EXCERPT:
--*--
UNCLAS SECTION 01 OF 02 JAKARTA 001033

SIPDIS
SENSITIVE

DEPT FOR EAP/MTS AND EB/IFD/OMA
TREASURY FOR IA-SETH SEARLS
COMMERCE FOR 4430/KELLY
DEPARTMENT PASS FEDERAL RESERVE SAN FRANCISCO FOR CURRAN
DEPARTMENT PASS EXIM BANK
SINGAPORE FOR SBAKER
TOKYO FOR MGREWE
USDA/FAS/OA YOST, MILLER, JACKSON
USDA/FAS/OCRA CRIKER, HIGGISTON, RADLER
USDA/FAS/OGA CHAUDRY, DWYER
USTR WEISEL, EHLERS

E.O. 12598: N/A
TAGS: EFIN EINV ECON EAGR ID
SUBJECT: INDONESIA STILL VULNERABLE TO RISING OIL PRICE

REF: Jakarta 1023

1. (U) Summary: Government of Indonesia (GOI) senior economic
adviser Chatib Basri stated that the GOI raised the price of
subsidized fuel on May 24 to stop smuggling, restore confidence
within the international investor community and increase the amount
of government funds available for social spending, during an open
forum at the Jakarta Financial Club. Other market analysts at the
forum applauded the GOI policy decision, but challenged officials to
use the savings to tackle significant economic problems such as
infrastructure investment. As the GOI opted to retain a price cap
rather than implementing a market-based price, further world oil
price increases could encourage renewed smuggling and bring the
budget under additional pressure. The GOI plans to begin rationing
subsidized oil this year and is considering gradually requiring
owners of private vehicles to pay market prices for gasoline,
according to Basri. End Summary.
--*--
Translate this sentence from the cable on Indonesian fuel prices into Spanish: "Other market analysts at the forum applauded the GOI policy decision, but challenged officials to use the savings to tackle significant economic problems such as infrastructure investment."

MATERIAL PROVIDED:
--*--
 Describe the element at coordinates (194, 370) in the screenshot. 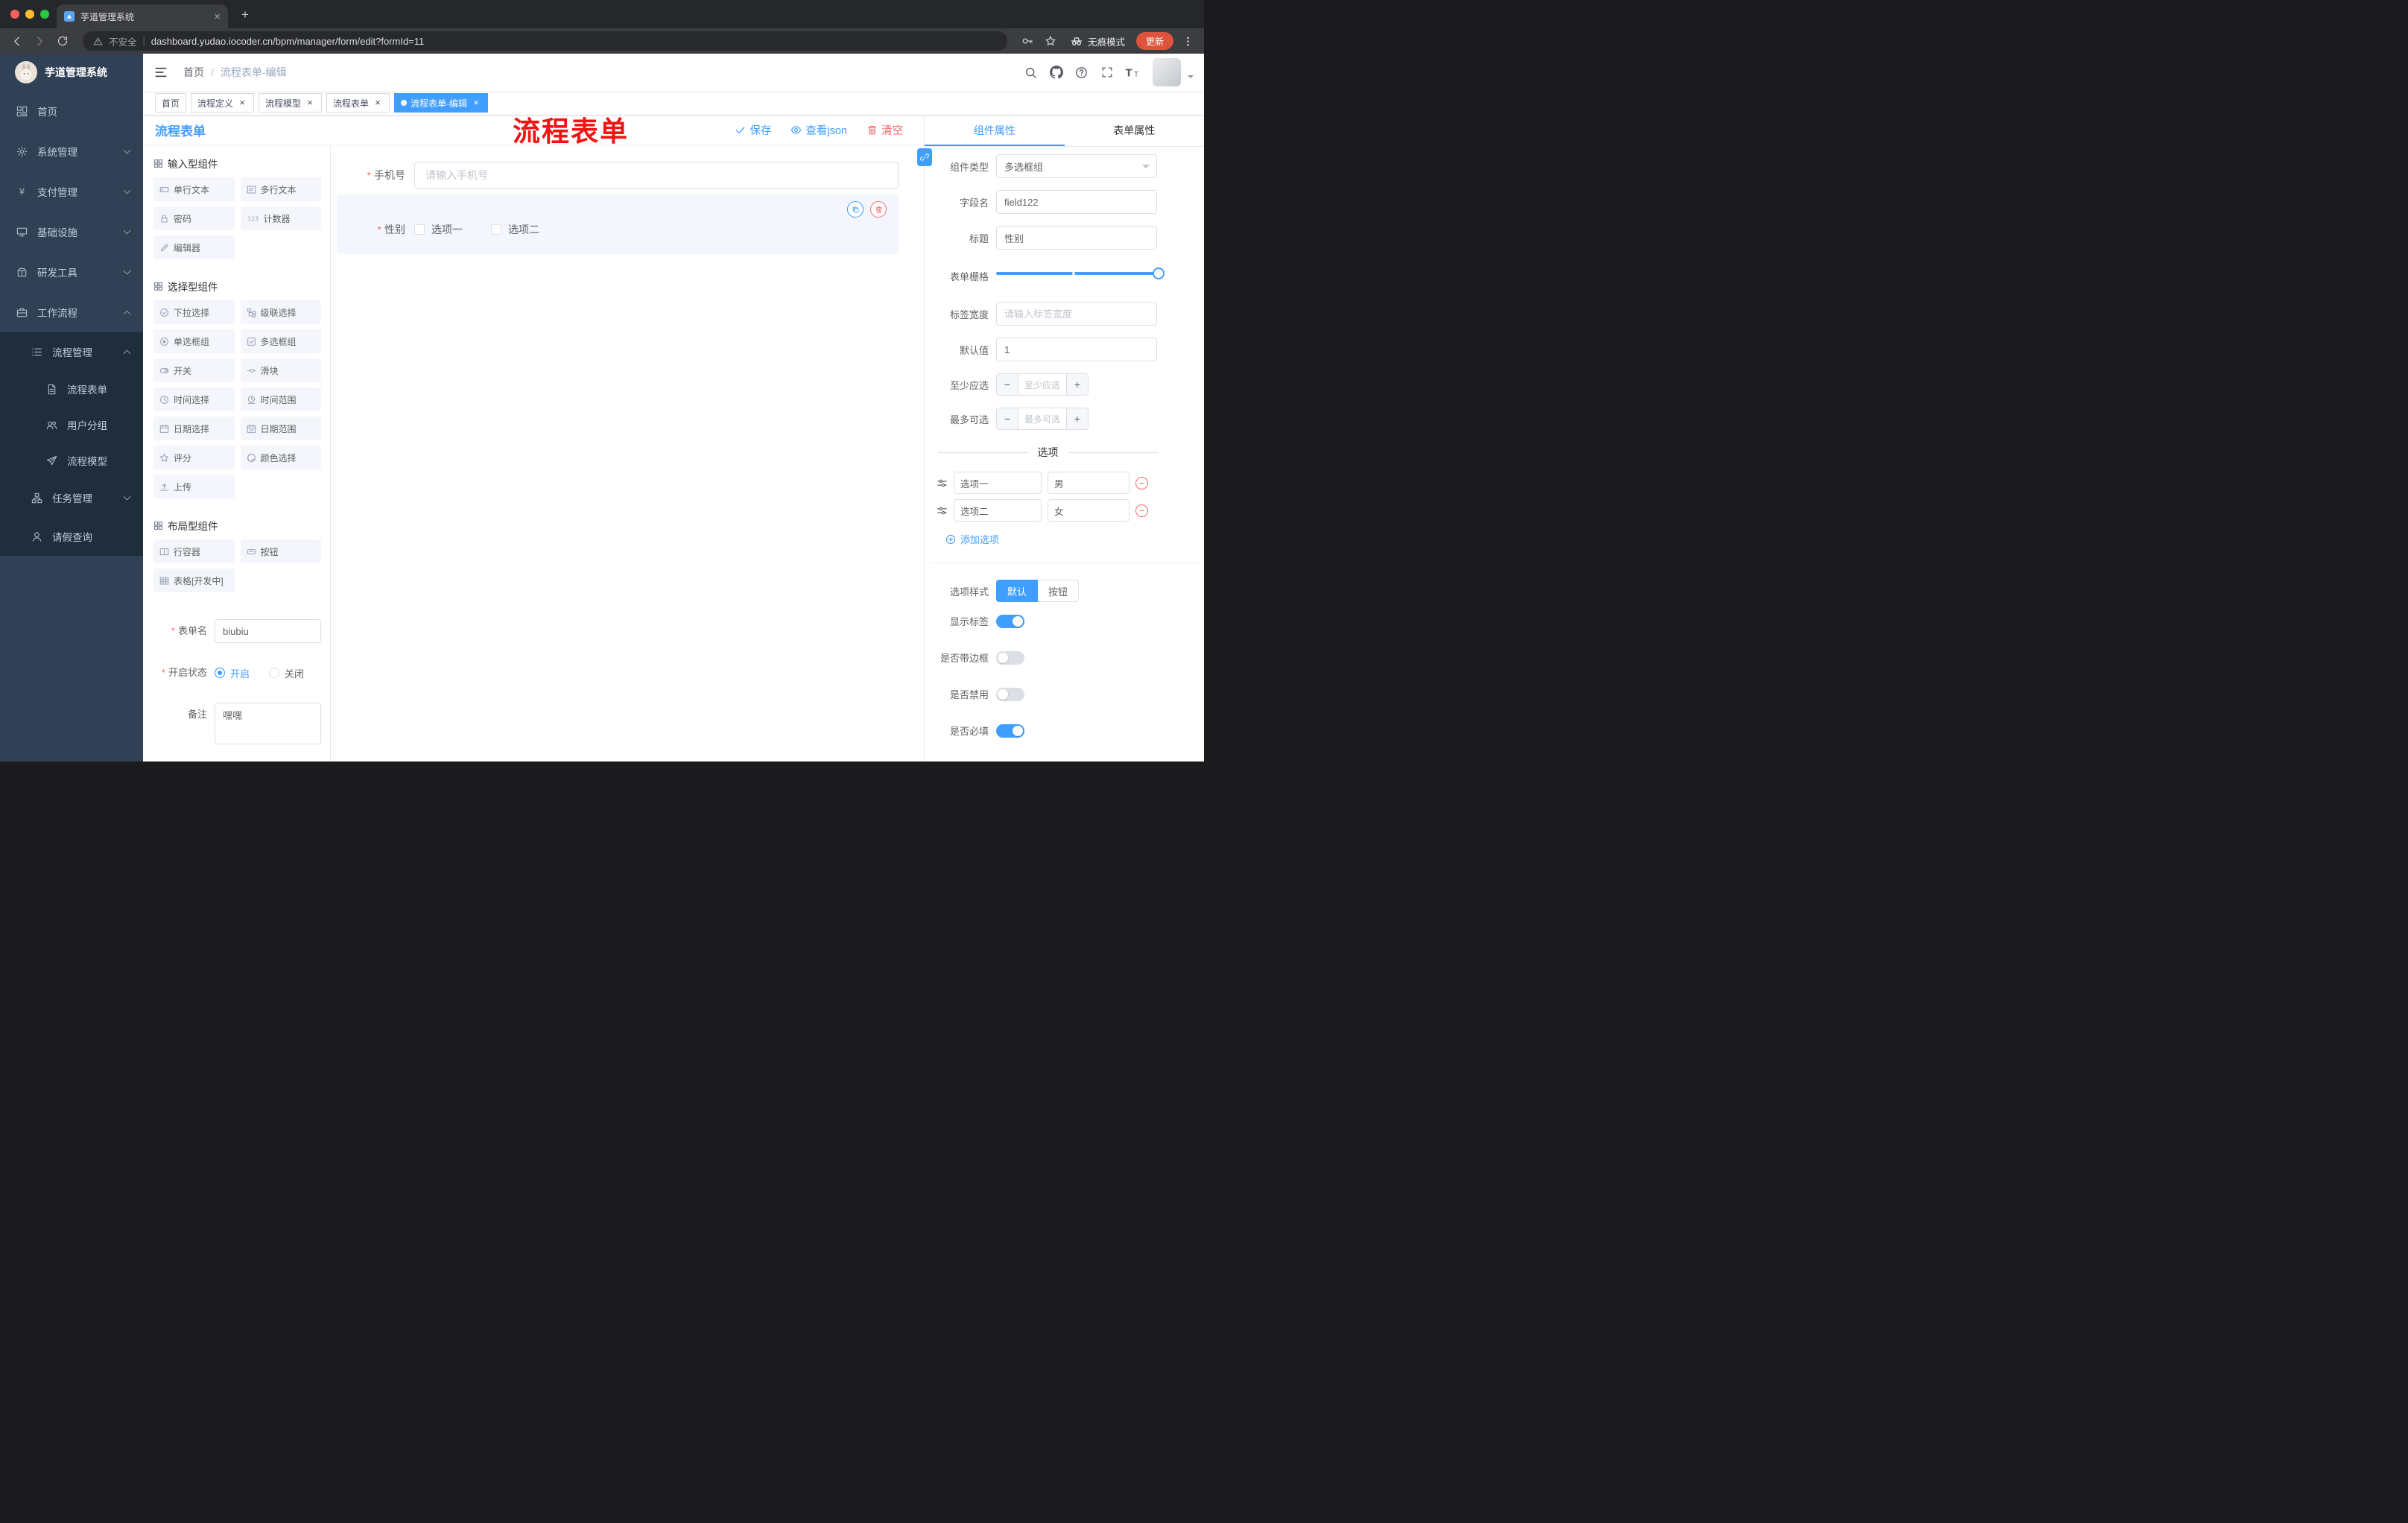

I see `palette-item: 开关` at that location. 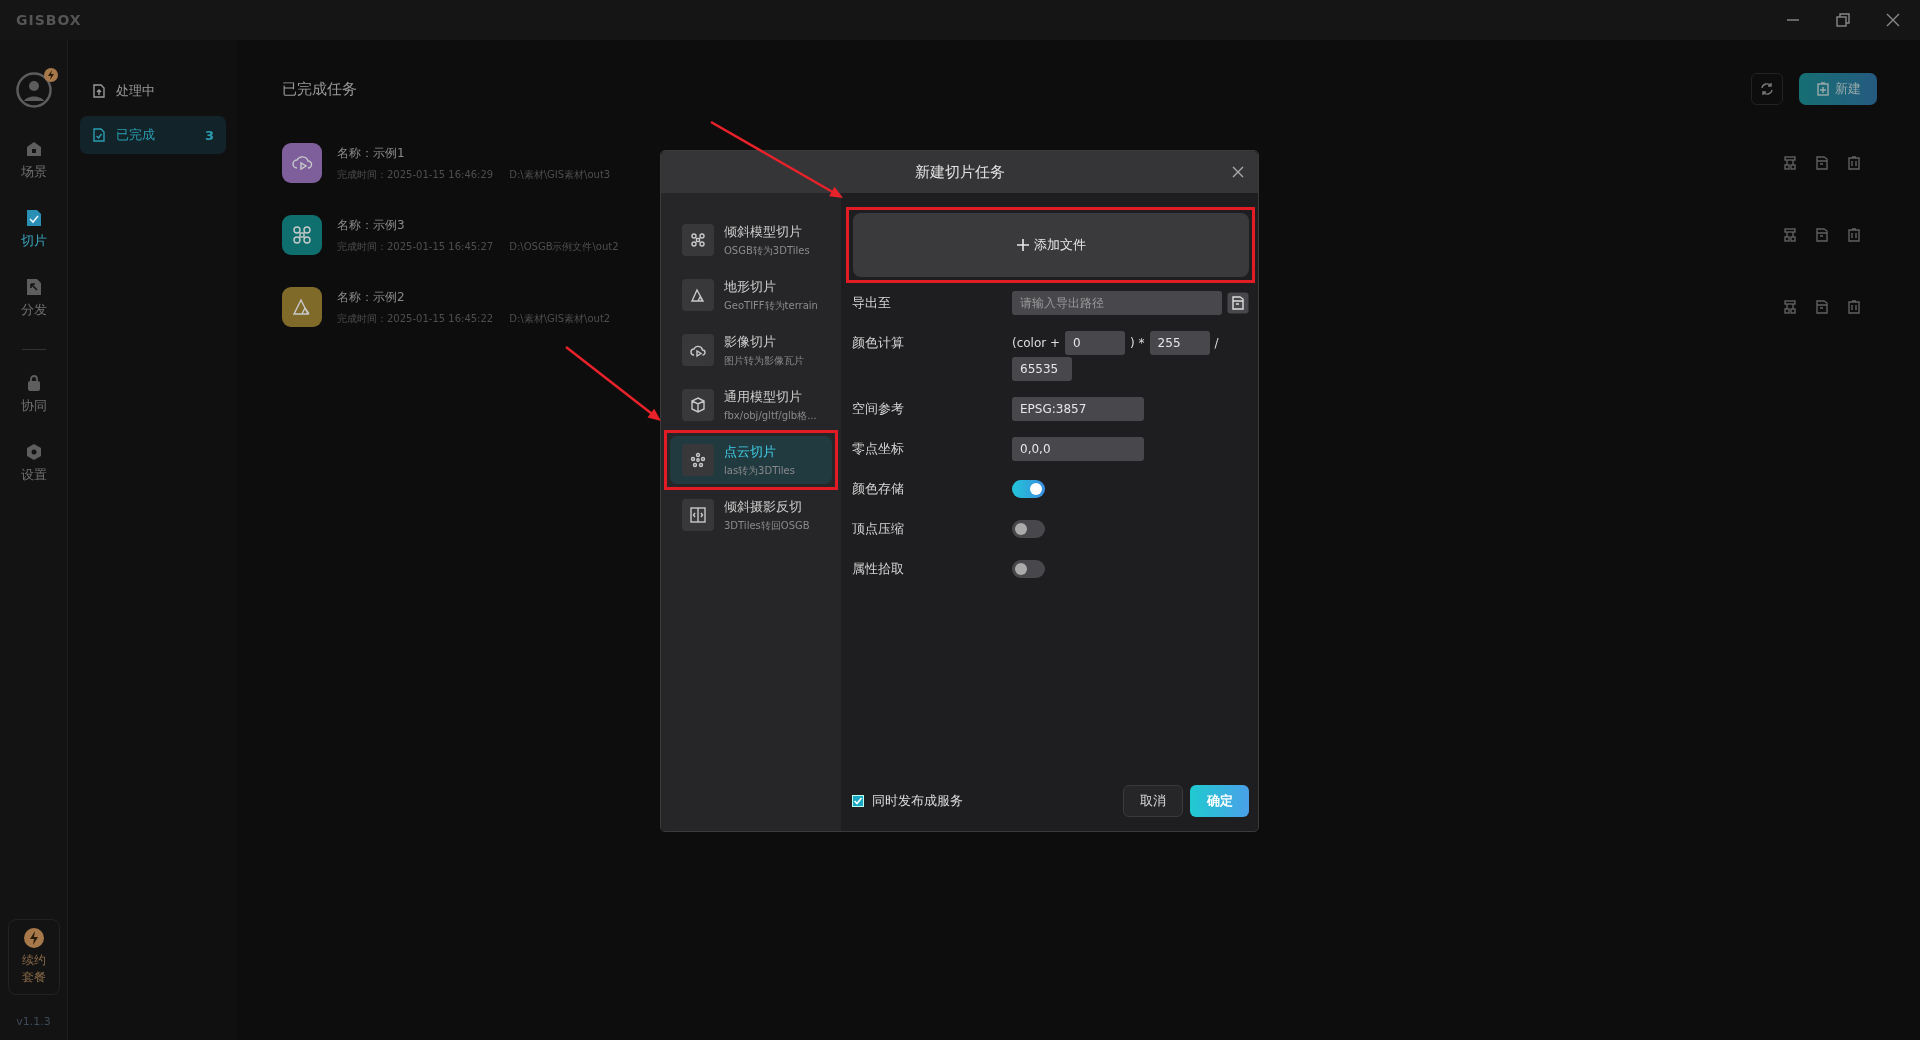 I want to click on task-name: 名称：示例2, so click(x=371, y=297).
--*--
SOLUTION TO THE EXERCISE:
Otros analistas de mercado presentes en el foro aplaudieron la decisión de política del GOI, pero desafiaron a los funcionarios a utilizar los ahorros para abordar problemas económicos importantes, como la inversión en infraestructura.